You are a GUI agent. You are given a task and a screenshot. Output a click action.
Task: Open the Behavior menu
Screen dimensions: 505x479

==

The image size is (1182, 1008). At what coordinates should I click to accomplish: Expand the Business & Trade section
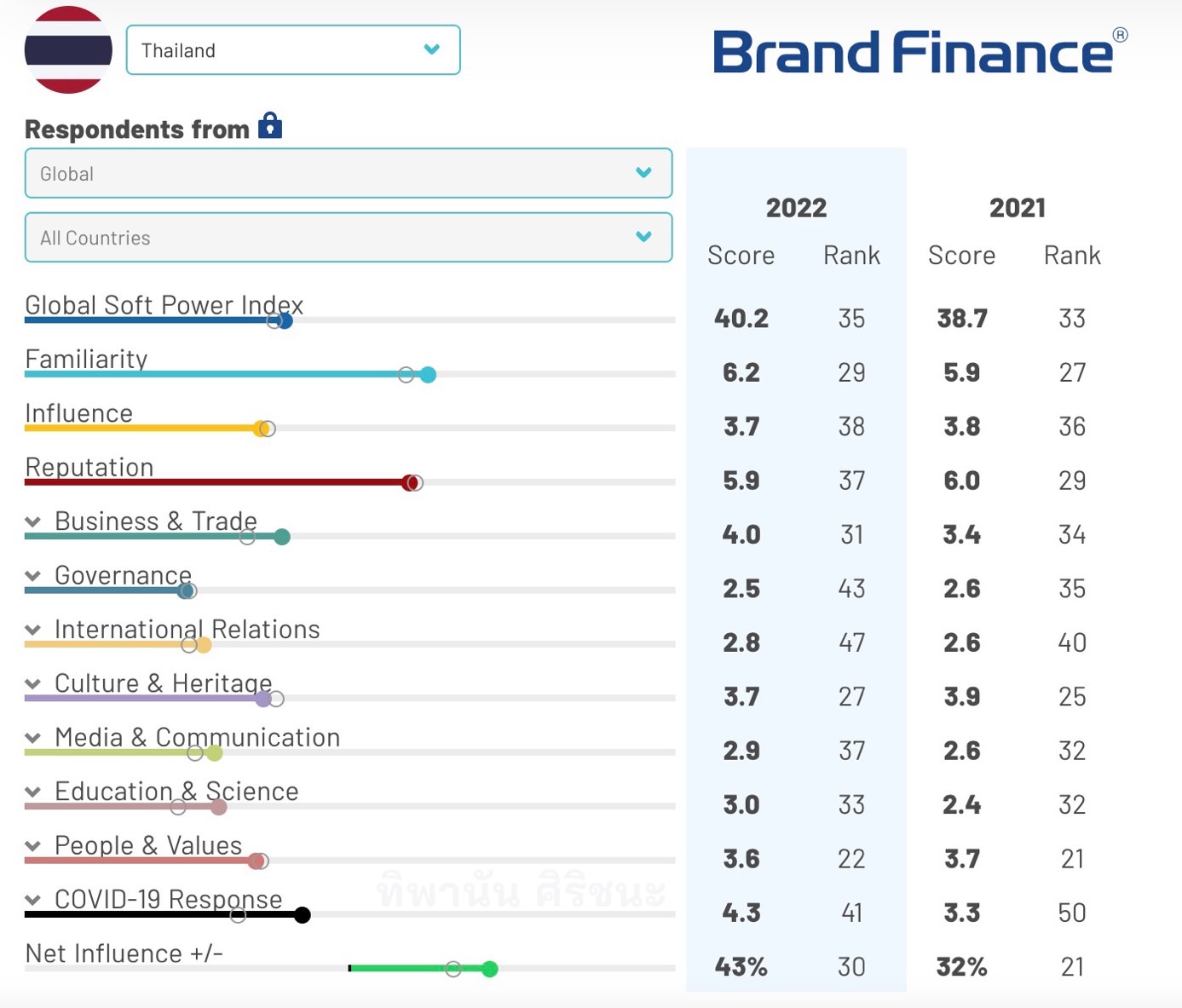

==

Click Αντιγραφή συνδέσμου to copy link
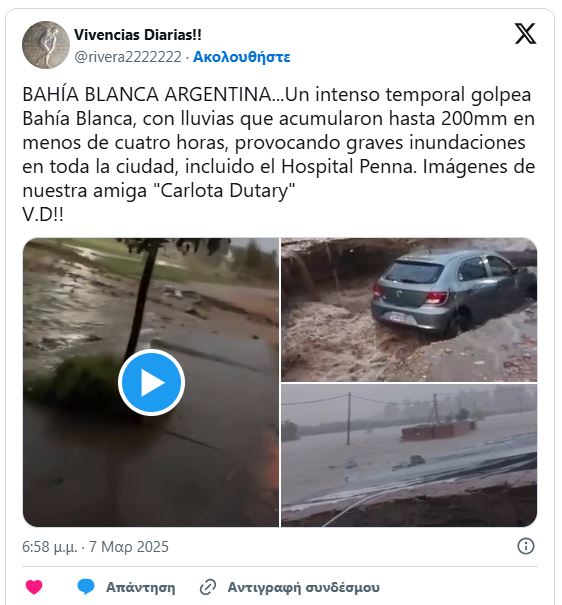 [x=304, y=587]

Assigned task: Where the data above reaches the line holding "You are a GUI", begin printing, and stop after the line holding "Screen dimensions: 505x479". Each line must be reproduced exactly, with nothing else added.

Answer section:
You are a GUI agent. You are given a task and a screenshot. Output a click action.
Task: Open the Behavior menu
Screen dimensions: 505x479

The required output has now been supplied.